▶ _YOUR INSTRUCTIONS_:
Spot each line in the records below where the word "computer" occurs, then copy it.

"""

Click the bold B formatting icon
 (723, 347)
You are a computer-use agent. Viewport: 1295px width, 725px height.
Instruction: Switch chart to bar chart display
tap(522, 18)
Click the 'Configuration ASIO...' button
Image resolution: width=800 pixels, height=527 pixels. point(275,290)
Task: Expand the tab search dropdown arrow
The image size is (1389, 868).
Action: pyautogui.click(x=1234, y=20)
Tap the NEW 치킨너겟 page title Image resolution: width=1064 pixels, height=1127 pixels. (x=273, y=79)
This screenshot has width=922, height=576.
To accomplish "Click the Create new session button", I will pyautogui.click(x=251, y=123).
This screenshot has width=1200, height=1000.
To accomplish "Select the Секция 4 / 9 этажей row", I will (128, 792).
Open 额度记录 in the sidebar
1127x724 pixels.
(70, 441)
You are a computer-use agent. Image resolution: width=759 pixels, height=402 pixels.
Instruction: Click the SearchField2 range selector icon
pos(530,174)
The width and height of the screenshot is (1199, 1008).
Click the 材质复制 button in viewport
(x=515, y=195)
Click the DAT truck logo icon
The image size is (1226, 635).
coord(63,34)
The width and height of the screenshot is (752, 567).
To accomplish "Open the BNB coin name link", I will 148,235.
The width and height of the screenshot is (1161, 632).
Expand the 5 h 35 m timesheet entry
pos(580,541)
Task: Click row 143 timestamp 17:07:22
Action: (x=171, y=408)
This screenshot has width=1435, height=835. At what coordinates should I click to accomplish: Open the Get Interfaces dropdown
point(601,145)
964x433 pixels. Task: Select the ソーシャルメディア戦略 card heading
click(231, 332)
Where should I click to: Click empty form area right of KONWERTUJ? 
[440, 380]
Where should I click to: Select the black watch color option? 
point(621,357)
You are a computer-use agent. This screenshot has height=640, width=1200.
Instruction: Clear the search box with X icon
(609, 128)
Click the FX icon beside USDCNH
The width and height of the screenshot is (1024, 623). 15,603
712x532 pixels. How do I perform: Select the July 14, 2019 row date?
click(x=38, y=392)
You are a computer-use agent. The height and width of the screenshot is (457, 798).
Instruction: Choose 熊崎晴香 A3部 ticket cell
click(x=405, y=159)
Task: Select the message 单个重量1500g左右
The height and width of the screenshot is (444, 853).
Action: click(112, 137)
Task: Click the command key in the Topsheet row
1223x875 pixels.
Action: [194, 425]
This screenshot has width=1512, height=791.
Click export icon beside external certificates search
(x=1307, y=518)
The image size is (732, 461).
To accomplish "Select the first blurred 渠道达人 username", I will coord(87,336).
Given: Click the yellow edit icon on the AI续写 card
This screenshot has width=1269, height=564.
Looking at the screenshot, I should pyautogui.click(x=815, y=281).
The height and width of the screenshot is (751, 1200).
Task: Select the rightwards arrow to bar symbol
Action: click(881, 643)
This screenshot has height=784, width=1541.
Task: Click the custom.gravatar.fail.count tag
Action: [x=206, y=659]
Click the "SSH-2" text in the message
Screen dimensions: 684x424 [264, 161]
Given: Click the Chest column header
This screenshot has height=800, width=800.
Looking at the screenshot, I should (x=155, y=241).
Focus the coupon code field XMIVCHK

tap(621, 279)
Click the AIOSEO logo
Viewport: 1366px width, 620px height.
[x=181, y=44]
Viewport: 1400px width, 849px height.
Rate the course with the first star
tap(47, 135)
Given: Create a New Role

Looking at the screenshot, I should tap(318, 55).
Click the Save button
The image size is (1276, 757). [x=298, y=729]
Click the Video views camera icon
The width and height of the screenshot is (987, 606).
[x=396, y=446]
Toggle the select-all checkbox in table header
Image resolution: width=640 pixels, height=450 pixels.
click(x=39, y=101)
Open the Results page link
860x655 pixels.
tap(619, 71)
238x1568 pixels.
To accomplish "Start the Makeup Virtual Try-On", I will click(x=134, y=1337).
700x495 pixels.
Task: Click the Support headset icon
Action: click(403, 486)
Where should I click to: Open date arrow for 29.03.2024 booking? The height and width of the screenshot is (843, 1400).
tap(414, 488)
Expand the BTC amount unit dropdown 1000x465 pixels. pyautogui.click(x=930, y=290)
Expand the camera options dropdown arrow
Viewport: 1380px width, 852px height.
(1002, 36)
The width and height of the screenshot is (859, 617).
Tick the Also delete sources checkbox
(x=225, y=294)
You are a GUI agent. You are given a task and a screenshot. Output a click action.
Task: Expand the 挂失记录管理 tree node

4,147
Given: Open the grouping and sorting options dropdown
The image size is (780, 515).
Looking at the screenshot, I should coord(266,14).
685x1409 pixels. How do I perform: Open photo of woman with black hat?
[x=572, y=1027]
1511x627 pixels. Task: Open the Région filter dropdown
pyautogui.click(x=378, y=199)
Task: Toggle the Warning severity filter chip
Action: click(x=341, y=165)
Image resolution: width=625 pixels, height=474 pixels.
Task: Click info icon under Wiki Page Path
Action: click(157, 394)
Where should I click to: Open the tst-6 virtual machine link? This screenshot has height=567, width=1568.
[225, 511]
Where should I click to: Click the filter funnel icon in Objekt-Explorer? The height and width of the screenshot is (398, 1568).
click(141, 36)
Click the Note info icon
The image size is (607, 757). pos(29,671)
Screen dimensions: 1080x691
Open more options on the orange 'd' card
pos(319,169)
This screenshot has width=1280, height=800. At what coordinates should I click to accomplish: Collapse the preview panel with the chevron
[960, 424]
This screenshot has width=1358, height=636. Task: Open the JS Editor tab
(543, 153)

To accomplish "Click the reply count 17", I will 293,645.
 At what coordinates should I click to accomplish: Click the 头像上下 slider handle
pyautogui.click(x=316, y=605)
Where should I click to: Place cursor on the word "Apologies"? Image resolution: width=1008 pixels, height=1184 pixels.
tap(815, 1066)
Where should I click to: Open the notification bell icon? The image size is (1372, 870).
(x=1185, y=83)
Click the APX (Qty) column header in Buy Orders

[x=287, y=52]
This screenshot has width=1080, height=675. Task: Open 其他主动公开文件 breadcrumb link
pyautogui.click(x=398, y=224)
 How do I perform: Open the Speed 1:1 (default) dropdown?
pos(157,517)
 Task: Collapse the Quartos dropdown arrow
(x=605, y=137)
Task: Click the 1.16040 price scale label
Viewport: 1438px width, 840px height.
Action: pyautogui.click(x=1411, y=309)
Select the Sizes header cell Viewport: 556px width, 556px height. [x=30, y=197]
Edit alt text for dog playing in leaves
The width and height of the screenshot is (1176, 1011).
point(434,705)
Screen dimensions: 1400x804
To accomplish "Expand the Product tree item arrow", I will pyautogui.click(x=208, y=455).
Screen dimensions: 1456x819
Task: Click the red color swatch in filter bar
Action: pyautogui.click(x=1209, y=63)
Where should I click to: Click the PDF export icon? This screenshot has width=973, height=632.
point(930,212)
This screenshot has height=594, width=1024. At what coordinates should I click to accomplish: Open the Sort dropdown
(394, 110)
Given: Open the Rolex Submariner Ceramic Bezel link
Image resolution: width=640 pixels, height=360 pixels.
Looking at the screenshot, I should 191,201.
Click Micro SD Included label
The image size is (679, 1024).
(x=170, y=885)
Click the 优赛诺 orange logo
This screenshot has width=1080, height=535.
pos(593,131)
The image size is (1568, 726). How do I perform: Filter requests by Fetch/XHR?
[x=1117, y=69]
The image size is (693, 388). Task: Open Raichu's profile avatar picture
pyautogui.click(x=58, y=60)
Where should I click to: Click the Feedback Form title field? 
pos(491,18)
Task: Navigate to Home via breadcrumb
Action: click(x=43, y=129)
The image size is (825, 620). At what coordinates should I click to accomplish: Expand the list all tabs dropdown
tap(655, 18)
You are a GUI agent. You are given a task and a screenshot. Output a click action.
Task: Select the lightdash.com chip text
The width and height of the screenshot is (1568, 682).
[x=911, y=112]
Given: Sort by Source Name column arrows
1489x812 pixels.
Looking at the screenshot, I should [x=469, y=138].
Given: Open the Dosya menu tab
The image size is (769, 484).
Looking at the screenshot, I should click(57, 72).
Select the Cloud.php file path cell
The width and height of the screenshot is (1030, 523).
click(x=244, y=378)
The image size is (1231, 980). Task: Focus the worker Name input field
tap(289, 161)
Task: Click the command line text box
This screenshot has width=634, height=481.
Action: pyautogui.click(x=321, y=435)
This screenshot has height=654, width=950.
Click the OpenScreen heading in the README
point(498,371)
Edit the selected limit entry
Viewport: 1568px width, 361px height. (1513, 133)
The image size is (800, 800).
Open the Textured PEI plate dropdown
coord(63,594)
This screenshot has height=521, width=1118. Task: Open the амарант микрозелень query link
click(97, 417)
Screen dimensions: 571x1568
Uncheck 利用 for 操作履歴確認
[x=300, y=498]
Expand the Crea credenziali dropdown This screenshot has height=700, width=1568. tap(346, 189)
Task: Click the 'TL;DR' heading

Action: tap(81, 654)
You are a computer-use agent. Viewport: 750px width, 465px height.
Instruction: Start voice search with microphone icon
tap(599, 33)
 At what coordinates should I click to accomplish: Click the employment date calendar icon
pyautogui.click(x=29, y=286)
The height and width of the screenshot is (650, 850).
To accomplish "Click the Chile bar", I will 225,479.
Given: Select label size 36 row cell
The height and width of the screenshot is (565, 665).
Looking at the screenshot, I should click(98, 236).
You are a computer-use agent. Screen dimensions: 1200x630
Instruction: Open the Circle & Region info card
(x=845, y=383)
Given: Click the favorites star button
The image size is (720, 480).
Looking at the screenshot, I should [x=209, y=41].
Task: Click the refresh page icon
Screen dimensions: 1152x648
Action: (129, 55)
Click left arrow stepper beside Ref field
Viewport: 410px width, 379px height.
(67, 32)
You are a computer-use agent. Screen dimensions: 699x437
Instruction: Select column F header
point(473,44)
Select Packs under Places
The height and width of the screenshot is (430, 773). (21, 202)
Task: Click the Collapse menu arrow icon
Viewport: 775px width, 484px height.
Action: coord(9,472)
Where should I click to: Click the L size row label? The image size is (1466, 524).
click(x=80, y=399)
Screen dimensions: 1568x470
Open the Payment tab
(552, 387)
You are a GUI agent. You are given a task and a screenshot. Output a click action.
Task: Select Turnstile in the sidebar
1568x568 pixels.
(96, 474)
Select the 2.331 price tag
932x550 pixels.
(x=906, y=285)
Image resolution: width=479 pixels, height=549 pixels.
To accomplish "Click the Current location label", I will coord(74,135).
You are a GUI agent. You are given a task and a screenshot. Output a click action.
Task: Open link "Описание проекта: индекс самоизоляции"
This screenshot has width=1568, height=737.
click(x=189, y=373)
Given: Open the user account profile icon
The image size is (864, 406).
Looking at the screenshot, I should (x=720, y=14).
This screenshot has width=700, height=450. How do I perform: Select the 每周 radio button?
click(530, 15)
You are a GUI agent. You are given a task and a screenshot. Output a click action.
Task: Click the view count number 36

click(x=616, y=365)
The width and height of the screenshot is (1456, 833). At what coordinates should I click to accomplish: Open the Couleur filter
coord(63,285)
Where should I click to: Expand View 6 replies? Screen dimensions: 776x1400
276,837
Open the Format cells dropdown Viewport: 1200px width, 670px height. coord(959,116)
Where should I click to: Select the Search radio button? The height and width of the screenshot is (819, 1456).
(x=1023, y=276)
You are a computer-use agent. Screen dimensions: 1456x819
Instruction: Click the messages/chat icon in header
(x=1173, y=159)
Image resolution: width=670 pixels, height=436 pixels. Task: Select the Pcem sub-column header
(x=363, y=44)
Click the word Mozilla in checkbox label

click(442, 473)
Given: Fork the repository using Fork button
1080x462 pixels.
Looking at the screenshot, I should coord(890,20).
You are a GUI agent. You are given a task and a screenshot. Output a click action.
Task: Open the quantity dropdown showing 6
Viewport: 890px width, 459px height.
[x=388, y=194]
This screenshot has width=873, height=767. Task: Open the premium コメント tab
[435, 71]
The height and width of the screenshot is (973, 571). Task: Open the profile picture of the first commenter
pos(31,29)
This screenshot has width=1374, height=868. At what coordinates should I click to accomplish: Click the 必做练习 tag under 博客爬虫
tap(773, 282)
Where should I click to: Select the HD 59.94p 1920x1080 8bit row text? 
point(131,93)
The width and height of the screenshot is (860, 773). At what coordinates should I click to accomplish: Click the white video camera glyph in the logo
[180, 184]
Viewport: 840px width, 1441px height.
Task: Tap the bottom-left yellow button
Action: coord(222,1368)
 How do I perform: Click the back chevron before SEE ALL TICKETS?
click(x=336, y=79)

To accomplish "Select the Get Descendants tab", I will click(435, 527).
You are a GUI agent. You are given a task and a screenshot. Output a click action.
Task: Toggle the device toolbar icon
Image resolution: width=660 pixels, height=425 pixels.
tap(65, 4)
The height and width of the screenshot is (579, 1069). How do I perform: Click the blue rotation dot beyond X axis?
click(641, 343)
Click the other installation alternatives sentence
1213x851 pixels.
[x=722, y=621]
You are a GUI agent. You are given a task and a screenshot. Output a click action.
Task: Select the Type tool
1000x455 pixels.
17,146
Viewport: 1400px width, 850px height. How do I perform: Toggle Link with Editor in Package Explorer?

"""

▶ _WRITTEN RESPONSE_:
You are a computer-use agent. Viewport: 1295px width, 725px height.
You are a computer-use agent. Image resolution: width=759 pixels, height=402 pixels.
You are a computer-use agent. This screenshot has height=640, width=1200.
You are a computer-use agent. The height and width of the screenshot is (457, 798).
You are a computer-use agent. Viewport: 750px width, 465px height.
You are a computer-use agent. Screen dimensions: 1200x630
You are a computer-use agent. Screen dimensions: 699x437
You are a computer-use agent. Screen dimensions: 1456x819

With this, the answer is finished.